Fandom culture expands sociological studies

BY JIA CHAO | 04-15-2022
Chinese Social Sciences Today

Fans take selfies with musician and actress Ouyang Nana at an airport in Shanghai on Aug. 8, 2021. Photo: CFP


According to China Internet Watch, the number of Chinese internet users grew to 989 million in the fourth quarter of 2020 with an internet penetration of 70.4% in China. Internet technology has brought about fundamental changes in modern social communication. Among these changes, the distance between fans and idols has rapidly narrowed, and fandom subcultures based on virtualized intimate relationships, and the identity empathy effect, arise at the right moment, and quickly draw widespread attention. 

 
According to the “Youth Interest Social White Paper 2020” published by AiMan, one of the main survey platforms that monitors China’s celebrity data, 88.7% of young social media users have idols they follow closely, and will spend money following their idols. With the prominent characteristics of group behavior and increased media attention, the so-called “fanquan” culture, or the fandom culture, has become an important topic of discussion in the current social and cultural field.

== INFORMATION PROVIDED ==
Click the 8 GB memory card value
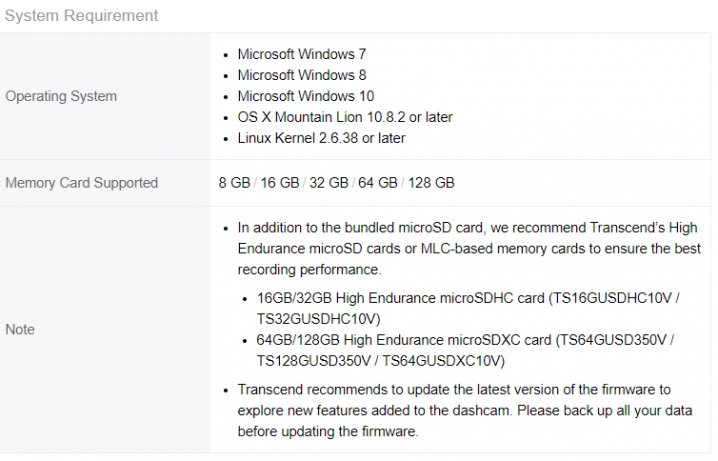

== EXERCISES TO COMPLETE ==
a. Copy out the fandom culture article word for word from "According to the" up to and including "and cultural field.".
b. Pick up the article on fandom culture in China at the point where it stops and carry it forward.

== TASK RESPONSES ==
a.
According to the “Youth Interest Social White Paper 2020” published by AiMan, one of the main survey platforms that monitors China’s celebrity data, 88.7% of young social media users have idols they follow closely, and will spend money following their idols. With the prominent characteristics of group behavior and increased media attention, the so-called “fanquan” culture, or the fandom culture, has become an important topic of discussion in the current social and cultural field.

b.
 
Fanquan, literally meaning “fan circles,” are highly organized groups of passionate, loyal fans who voluntarily use their time, money, and expertise to make their idols, usually budding pop singers or actors, as popular and influential as possible.
 
Emotional bonds
Zygmunt Bauman, a world-renowned Polish sociologist and philosopher, believes that we have moved away from a “heavy” and “solid” hardware-focused modernity to a “light” and “liquid” software-based modernity. This passage has brought profound changes to all aspects of the human condition. In such a liquid modernity, everything is ephemeral and instantaneous, rather than fixed and eternal.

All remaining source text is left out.